O deputado Marcelo Freixo (Psol-RJ) criticou a manobra e o caráter eleitoreiro da PEC, que usa a pobreza para criar um estado de emergência quando a preocupação é com o resultado das urnas a 80 dias da eleição.

— Nós sabemos que não há neste plenário 308 votos para derrotar a primeira emenda presencial, daí a necessidade de mudar a regra do jogo durante o jogo, para que o novo painel possa ser eletrônico. Não há problema. O painel pode ser só eletrônico ou pode ser só presencial. O problema é mudar isso para ganhar uma votação — afirmou.

Os problemas do quórum da base governista também foram destacados por Glauber Braga (Psol-RJ) em plenário:

— O fato é que até se conseguiria o quórum de 308 votos, quanto a isso não haveria dificuldade. Mas não conseguiria os 38 votos, ontem, para derrotar o destaque do PSB e o destaque do PSOL, que garantem uma política de natureza permanente, e não só uma política eleitoral.

O deputado Paulo Ramos (PDT-RJ) fez uma crítica direta ao comportamento de Lira, que avaliou estar agindo mais como líder do governo do que como presidente da Câmara:

— Vossa excelência tem se comportado aqui na Casa muito mais como Líder do Governo do que como Presidente da Câmara dos Deputados, tem controlado o quórum nesta Casa sempre com mãos de ferro, inclusive ameaçando o corte de ponto, ameaçando cortar salário de Deputado. Eu sugiro a vossa excelência que reavalie, pelo menos até o final do ano, para o bom nome da Câmara dos Deputados, que quem preside a Câmara não pode ser Líder do Governo.

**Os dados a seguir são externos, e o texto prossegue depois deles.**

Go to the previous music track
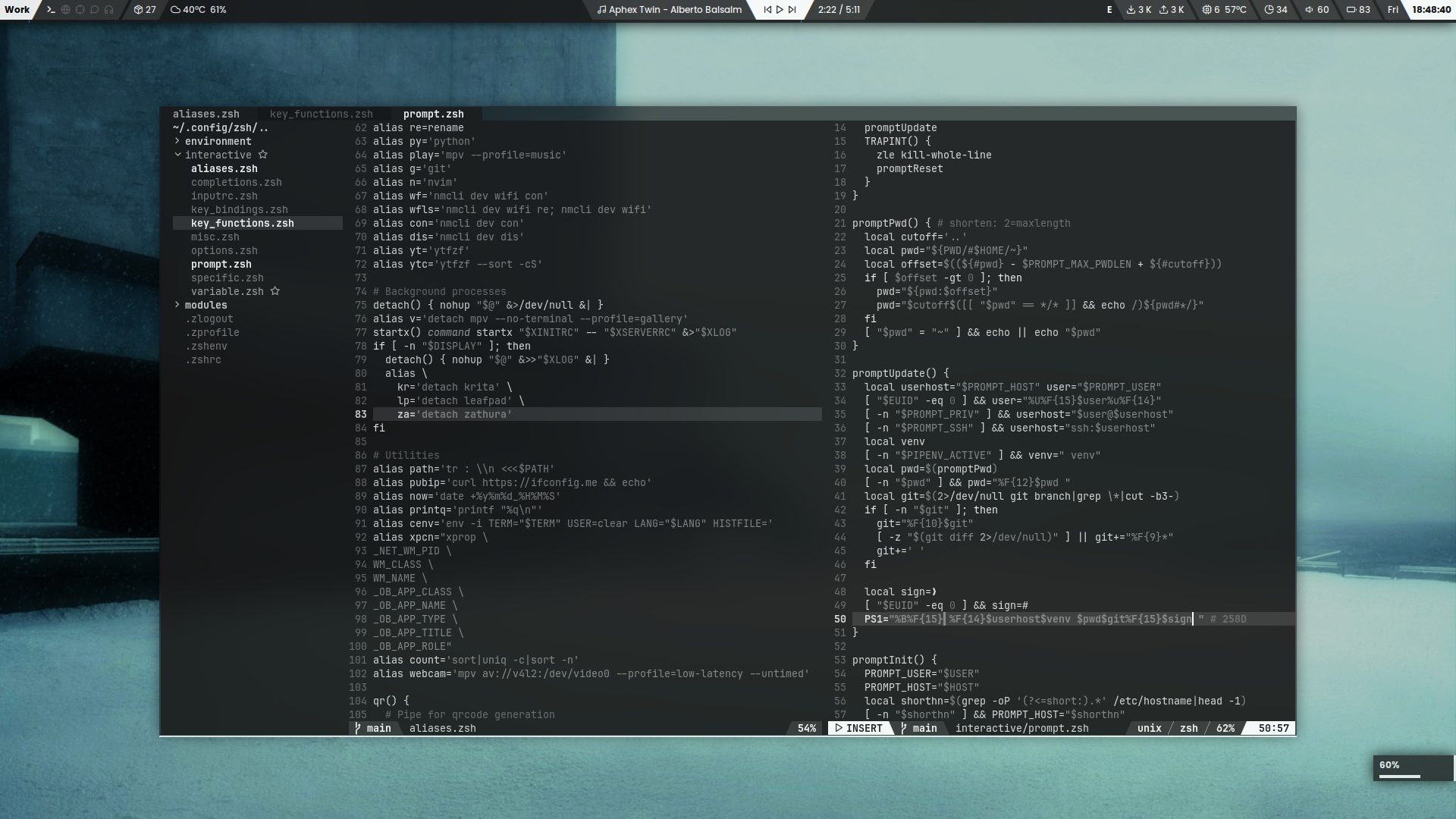1456x819 pixels. click(x=767, y=10)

O deputado Thiago Mitraud (Novo-MG) também questionou a manobra de Lira e disse que a mudança era casuística:

— Sabemos que, quando se vota uma PEC, o interesse de colocar um quórum maior é somente de quem quer aprová-la. Afinal de contas, não interessa o número de votos contrários à PEC, só interessa o número de votos favoráveis. Então, cada voto extra conta para quem quer aprová-la, e essa mudança no Ato da Mesa de ontem para hoje veio simplesmente para beneficiar e facilitar a aprovação dessa PEC.

O que está em jogo na PEC?

A PEC Eleitoral é considerada muito importante não só para o governo, mas principalmente para a campanha de reeleição do presidente Jair Bolsonaro, que tem tido dificuldades de se aproximar do líder das pesquisas, o ex-presidente Lula.

A proposta viabiliza um pacote que cria e amplia uma série de benefícios sociais a menos três meses da eleição, mas que pode ter consequências muito mais sérias do que as "bondades" de caráter eleitoreiro. O governo pretende ampliar o valor do Auxílio Brasil de R$ 400 para R$ 600, turbinar o vale-gás e criar o “Pix Caminhoneiro” de R$ 1 mil, por exemplo.

A proposta fere regras fiscais e piora as contas públicas ao permitir gastos extraordinários que somam R$ 41,2 bilhões. A instituição de um estado de emergência prevista na proposta permite burlar não só regras fiscais como o teto de gastos, mas também eleitorais, já que a concessão de novos benefícios perto da eleição reduz o princípio de igualdade de condições entre os candidatos no pleito.

A legislação proíbe a concessão de aumento ou a criação de benefícios em ano de eleição, abrindo exceção apenas em casos de calamidade ou emergência. Para contornar isso, o texto articulado pelo governo no Congresso prevê, então, o estado de emergência relacionado ao preço dos combustíveis, após as sucessivas altas.